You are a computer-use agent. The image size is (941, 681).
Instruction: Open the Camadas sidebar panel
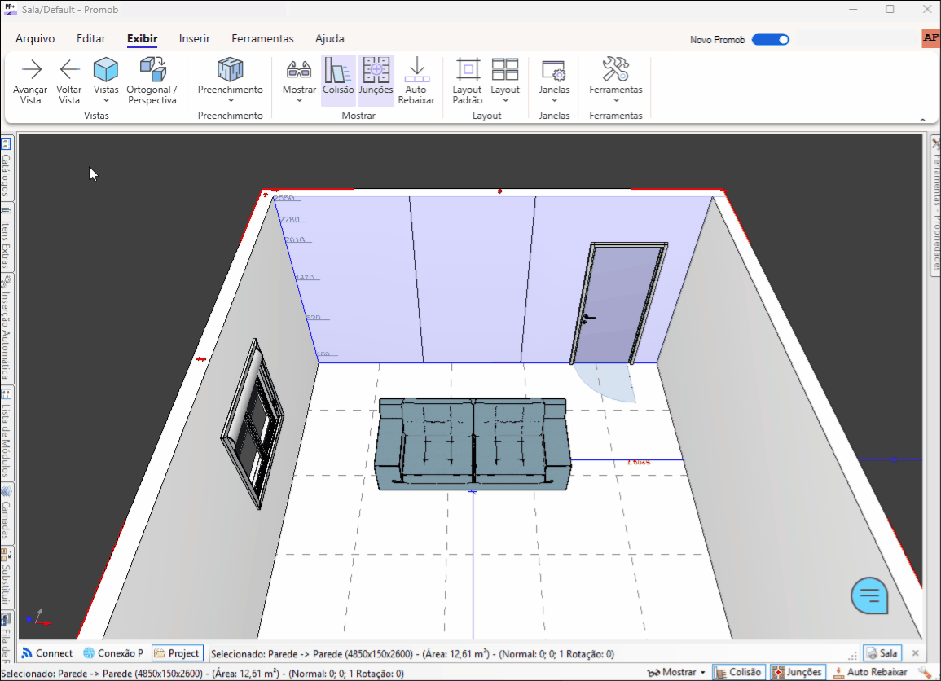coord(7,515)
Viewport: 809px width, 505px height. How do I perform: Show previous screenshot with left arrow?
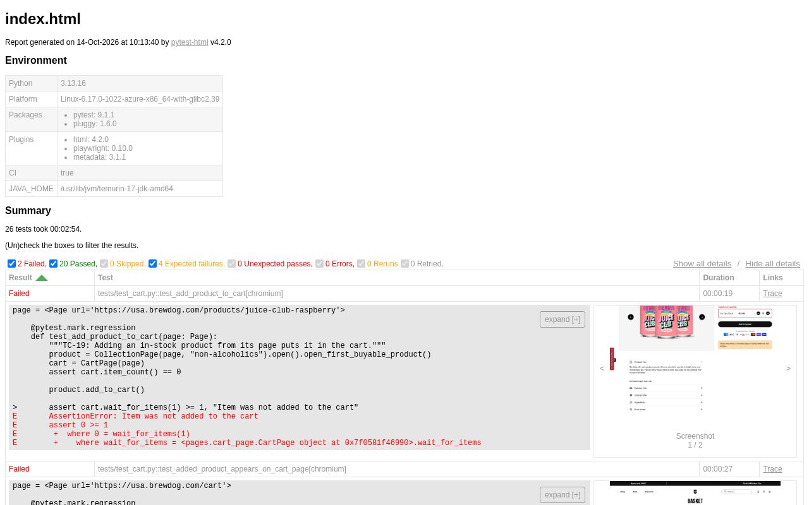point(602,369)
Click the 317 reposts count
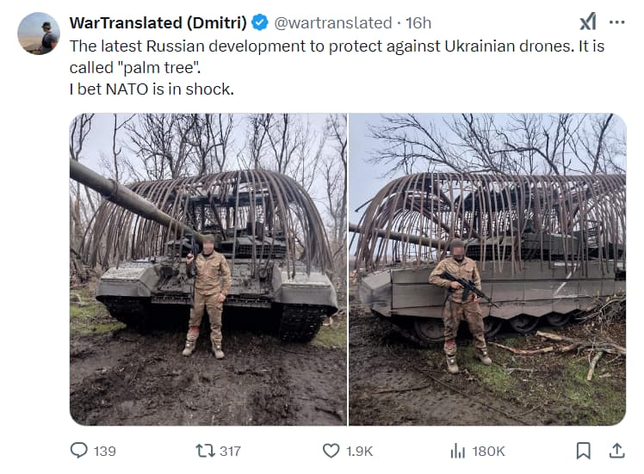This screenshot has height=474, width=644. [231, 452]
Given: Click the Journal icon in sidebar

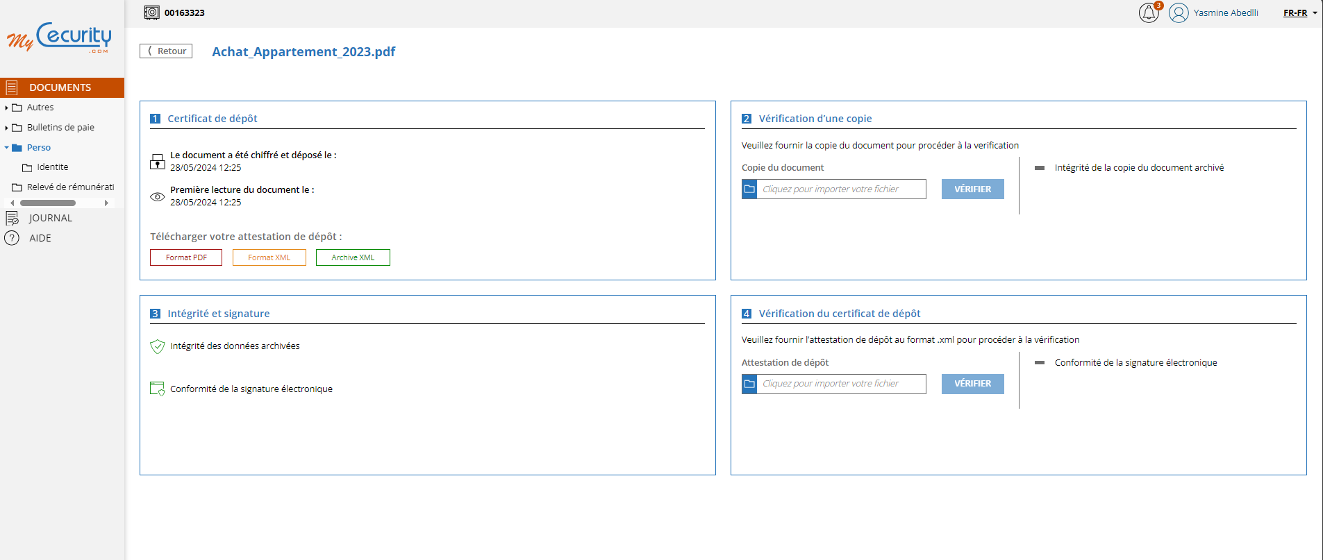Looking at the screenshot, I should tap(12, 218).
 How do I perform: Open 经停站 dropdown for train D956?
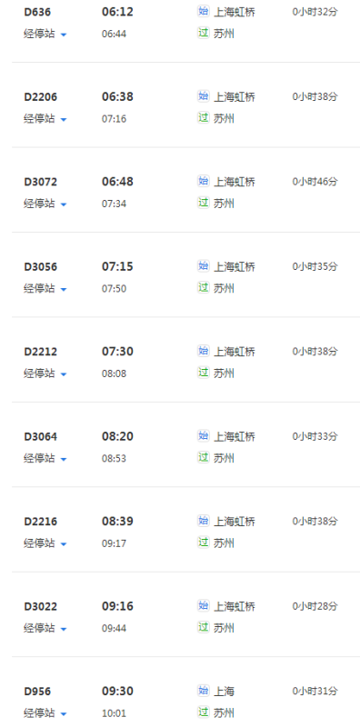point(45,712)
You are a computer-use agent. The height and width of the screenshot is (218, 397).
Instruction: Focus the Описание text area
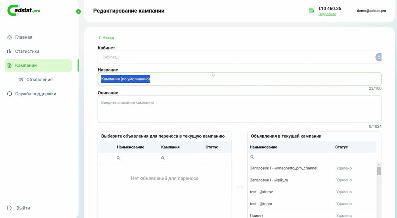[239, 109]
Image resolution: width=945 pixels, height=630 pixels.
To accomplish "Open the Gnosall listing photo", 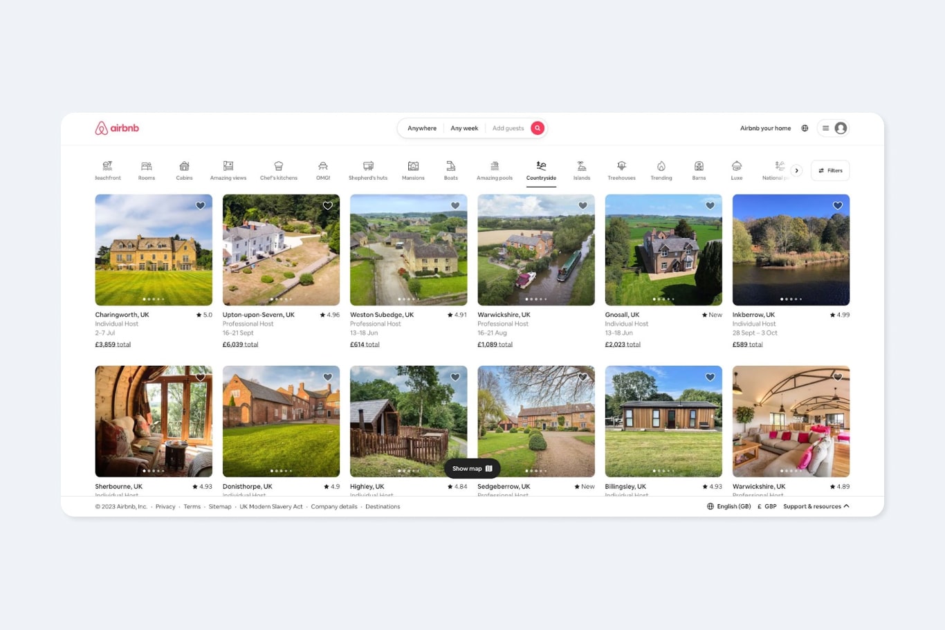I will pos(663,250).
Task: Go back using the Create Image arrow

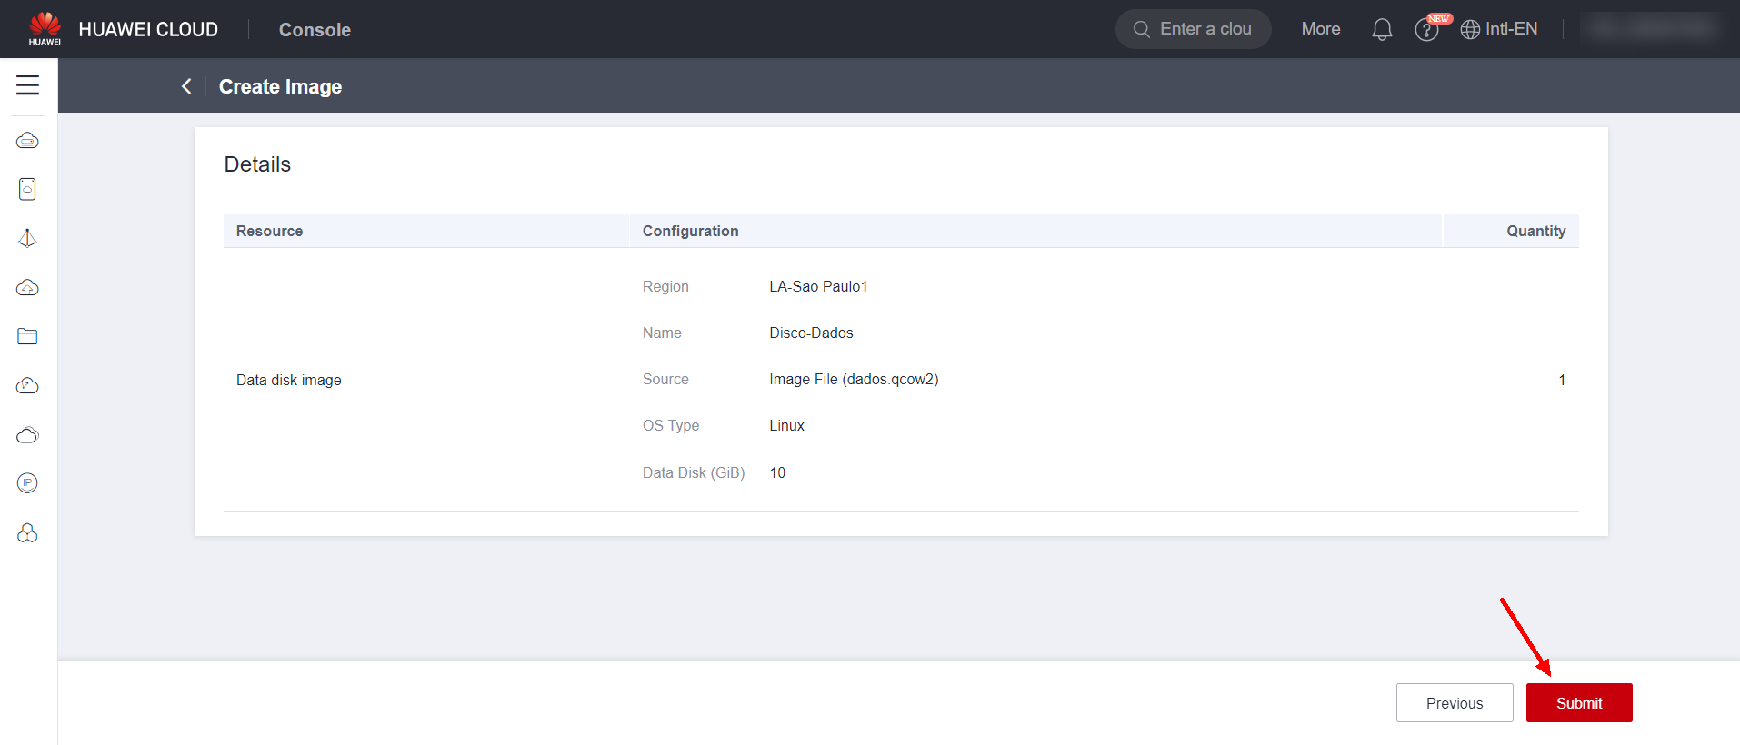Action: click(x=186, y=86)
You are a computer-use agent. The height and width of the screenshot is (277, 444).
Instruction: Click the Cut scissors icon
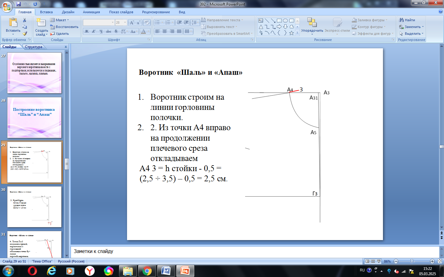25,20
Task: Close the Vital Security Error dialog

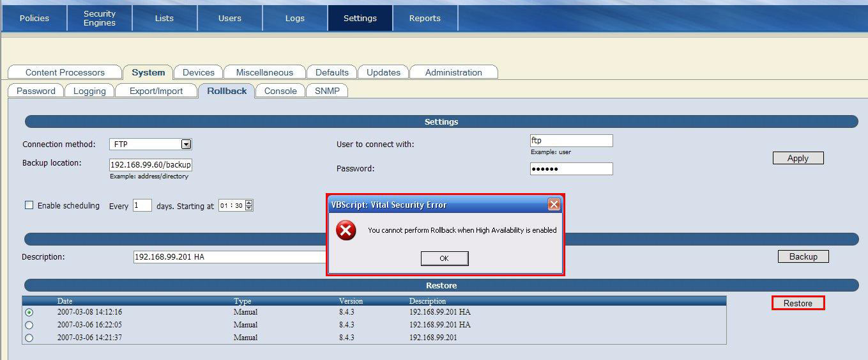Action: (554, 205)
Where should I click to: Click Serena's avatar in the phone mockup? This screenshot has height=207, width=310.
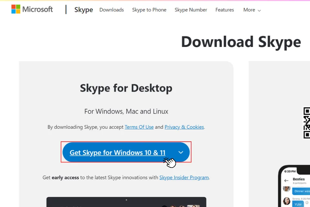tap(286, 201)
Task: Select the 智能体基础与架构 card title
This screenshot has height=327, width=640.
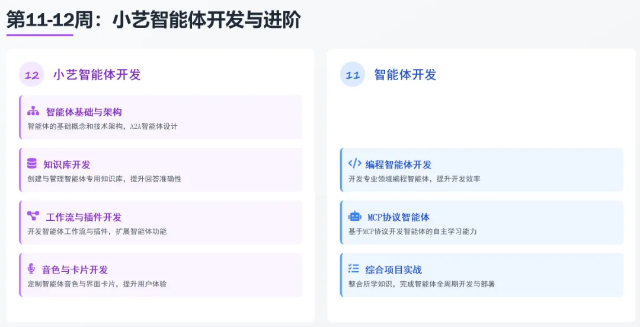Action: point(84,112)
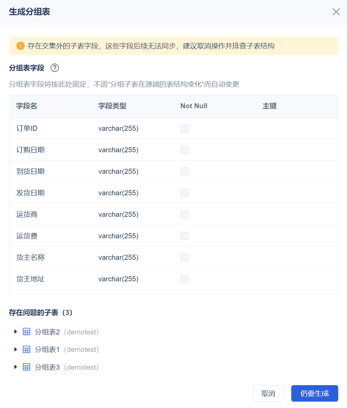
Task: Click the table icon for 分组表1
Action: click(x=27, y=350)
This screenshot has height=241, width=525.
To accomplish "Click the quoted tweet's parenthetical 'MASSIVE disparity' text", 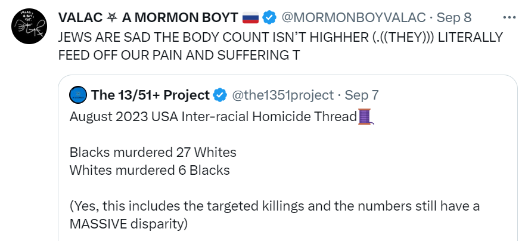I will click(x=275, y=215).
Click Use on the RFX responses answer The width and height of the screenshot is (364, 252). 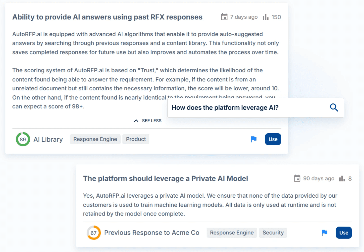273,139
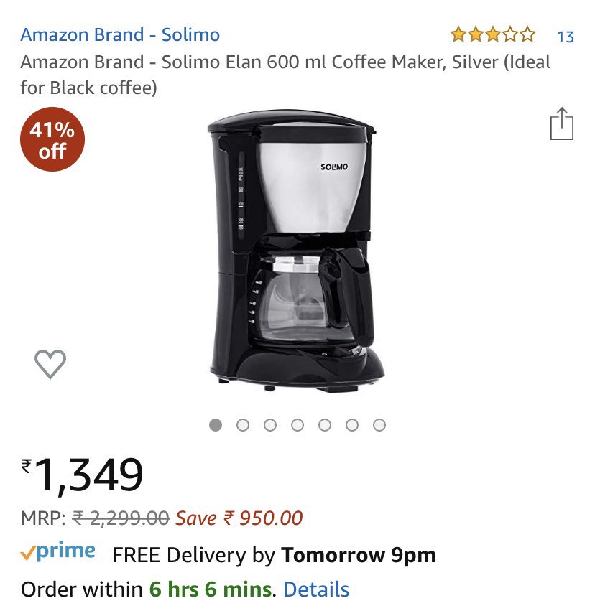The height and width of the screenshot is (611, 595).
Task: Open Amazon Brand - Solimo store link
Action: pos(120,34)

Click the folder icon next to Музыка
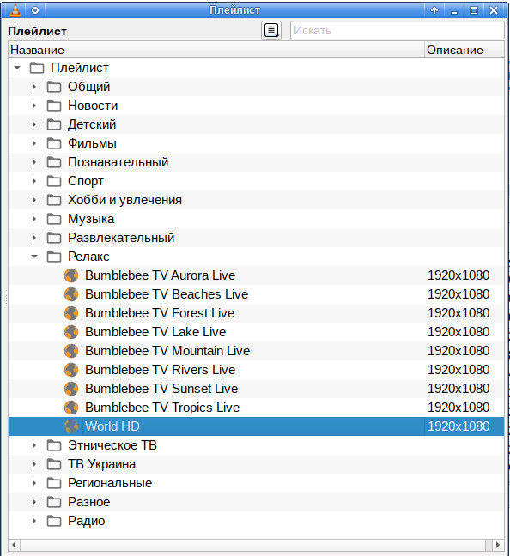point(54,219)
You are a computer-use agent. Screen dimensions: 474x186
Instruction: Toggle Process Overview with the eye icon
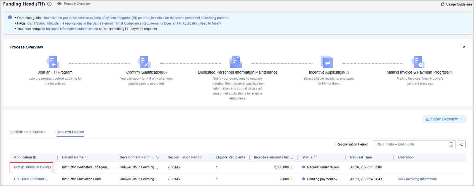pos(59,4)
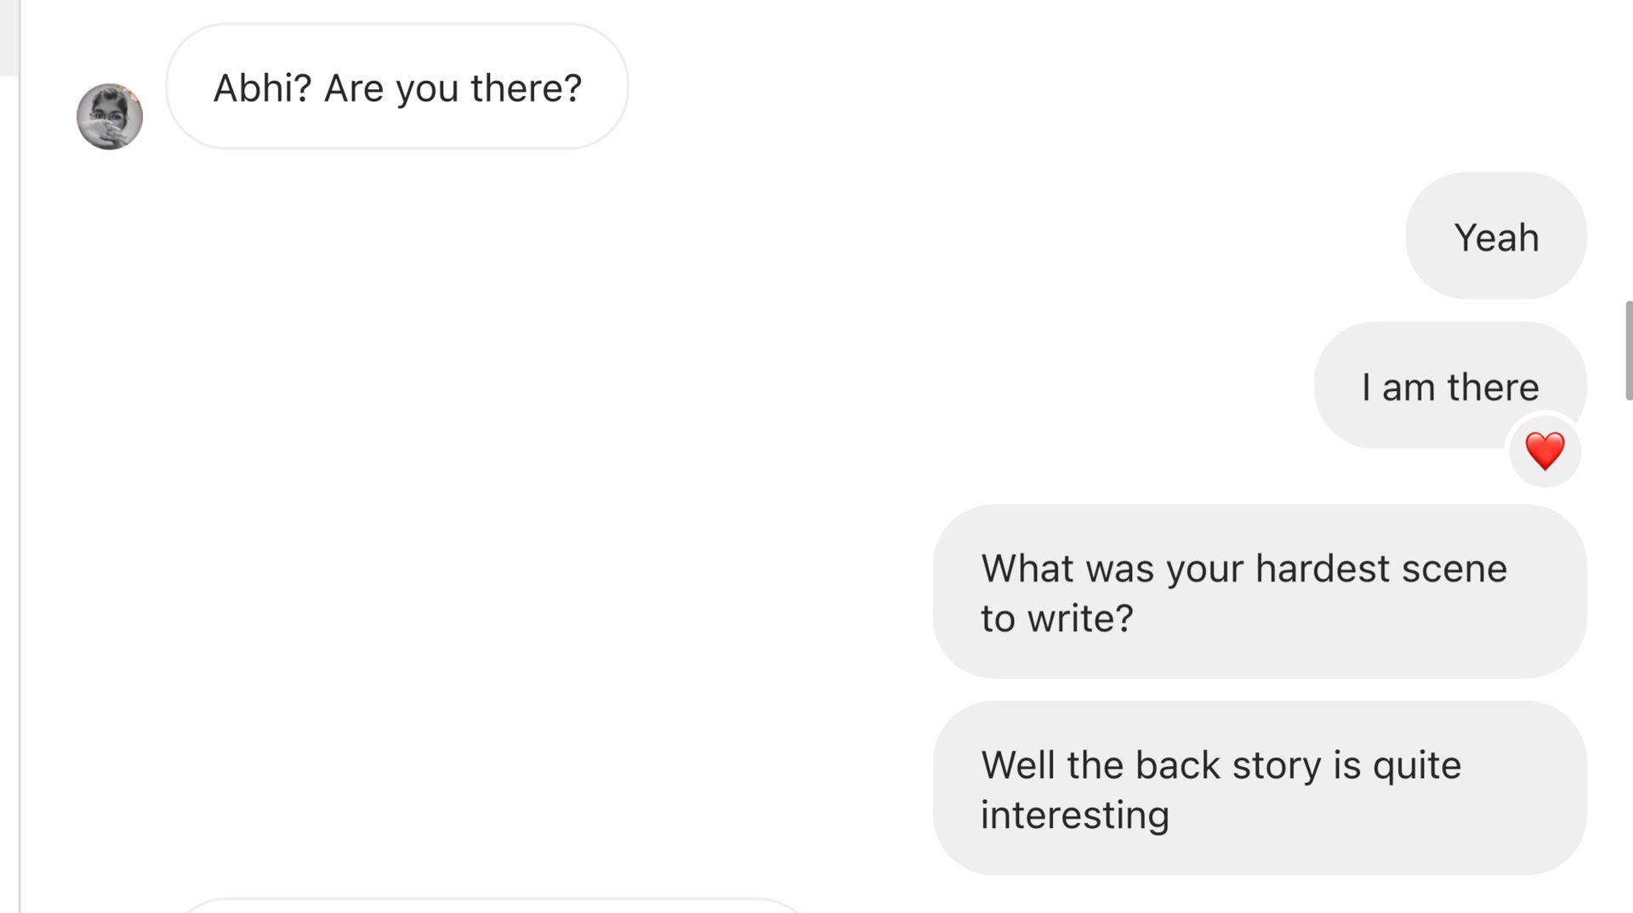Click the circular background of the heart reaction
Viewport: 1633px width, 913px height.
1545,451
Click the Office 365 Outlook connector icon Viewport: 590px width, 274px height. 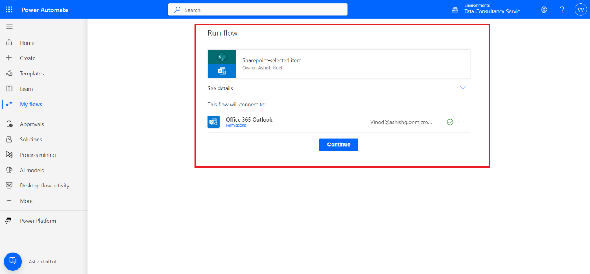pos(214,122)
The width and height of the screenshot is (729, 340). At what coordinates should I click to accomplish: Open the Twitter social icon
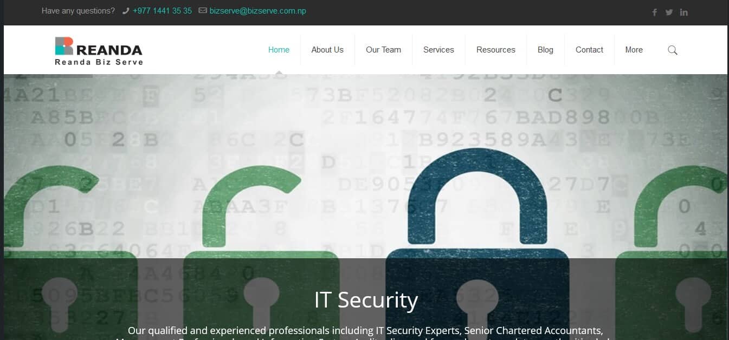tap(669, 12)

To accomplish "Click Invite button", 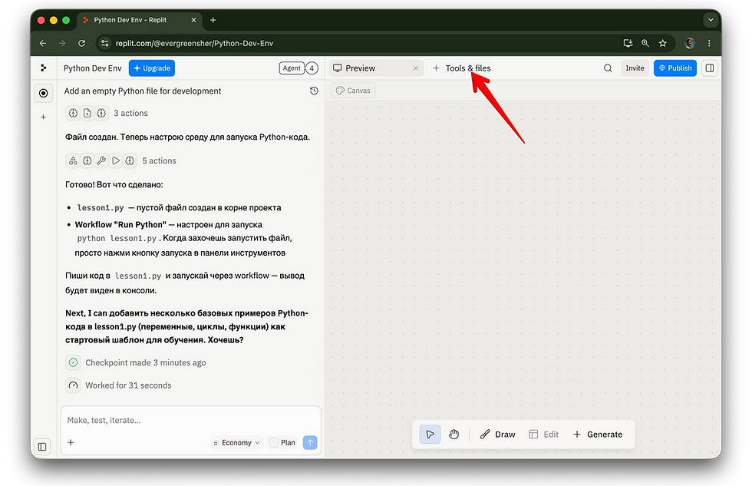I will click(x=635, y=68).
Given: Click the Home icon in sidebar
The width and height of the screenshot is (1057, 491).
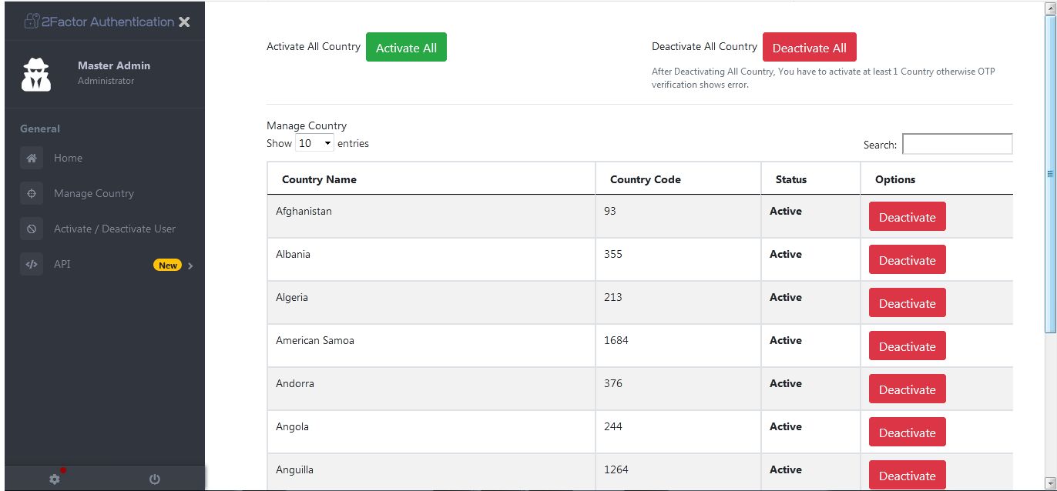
────────────────────
* [TASK STATEMENT] Say how many lines of the records include the string "computer"; the number alone is enough.

* [SOLUTION TO THE EXERCISE] 4